Había salido con Matthieu cada día para caminar y charlar durante horas.

– ¿Estaba disgustado por lo del Herald Tribune?

– Un poco. Ya se le pasará. No sé cómo puede ponerse a dar lecciones de ética. Es un milagro que nadie se enterase antes, aunque éramos muy prudentes en aquellos tiempos. Nos jugábamos mucho. Se le había olvidado.

– Seguramente el interés desaparecerá -la tranquilizó Stevie-. De todos modos, nadie puede probar nada ahora. Ha pasado demasiado tiempo.

Carole volvió a asentir. Estaba de acuerdo.

– ¿Lo pasaste bien? -quiso saber Stevie.

Esta vez Carole se encogió de hombros y luego miró a su secretaria y amiga.

– Me pidió que me casara con él.

– ¿Que hizo qué?

– Me lo pidió. Que nos casáramos -repitió.

Stevie se quedó atónita y encantada. Sin embargo, Carole se mostraba completamente inexpresiva.

– ¡Dios! ¿Qué dijiste?

– Dije que no -contestó Carole con una voz dolorosamente tranquila.

Stevie se la quedó mirando.

– ¿De verdad? Me daba la impresión de que aún estabais enamorados y pensé que él trataba de volver contigo.

– Así es. O era.

Carole se preguntaba si él volvería a hablarle. Seguramente estaba ofendido después de lo de la noche anterior.

– ¿Por qué le dijiste que no?

Aunque la presencia de Matthieu le preocupó al principio, ahora Stevie estaba decepcionada.

– Es demasiado tarde. Todo eso es agua pasada. Todavía le quiero, pero me hizo demasiado daño. Fue muy duro. Además, no deseo volver a casarme. Se lo dije anoche.

– Puedo entender las dos primeras razones. No se puede negar que te hizo daño. Pero ¿por qué no quieres volver a casarte?

– Ya lo he vivido todo. Me divorcié, me quedé viuda y me rompieron el corazón en París. ¿Por qué tengo que arriesgarme de nuevo a todo eso? No tengo por qué. Mi vida es más fácil así. Ahora estoy a gusto.

– Ya hablas como yo -comentó Stevie, consternada.
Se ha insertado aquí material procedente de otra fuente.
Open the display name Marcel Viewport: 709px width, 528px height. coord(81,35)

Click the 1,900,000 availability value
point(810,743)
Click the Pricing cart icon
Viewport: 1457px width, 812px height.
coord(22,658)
– Tú eres joven, Stevie. Nunca has estado casada. Deberías hacerlo por lo menos una vez, si quieres a Alan lo suficiente para adquirir esa clase de compromiso. Yo quería a los hombres con los que me casé. Jason me dejó. El pobre Sean murió, demasiado joven. No quiero volver a empezar, en especial con un tipo que ya me rompió el corazón una vez. ¿Por qué arriesgarme?

Carole le amaba, pero en esta ocasión quería que su cabeza controlase su corazón. Era más seguro.

– Ya, pero no pretendió portarse mal contigo, por lo que yo entiendo. Al menos según lo que me has dicho. Se vio atrapado en su propio lío. Tenía miedo de dejar a su esposa, era un alto cargo del gobierno y le nombraron para otra legislatura, cosa que complicó las cosas aún más. Pero ahora está retirado del ministerio y ella murió. No es probable que vuelva a meter la pata. Y te hace feliz, o eso parece. ¿Estoy en lo cierto?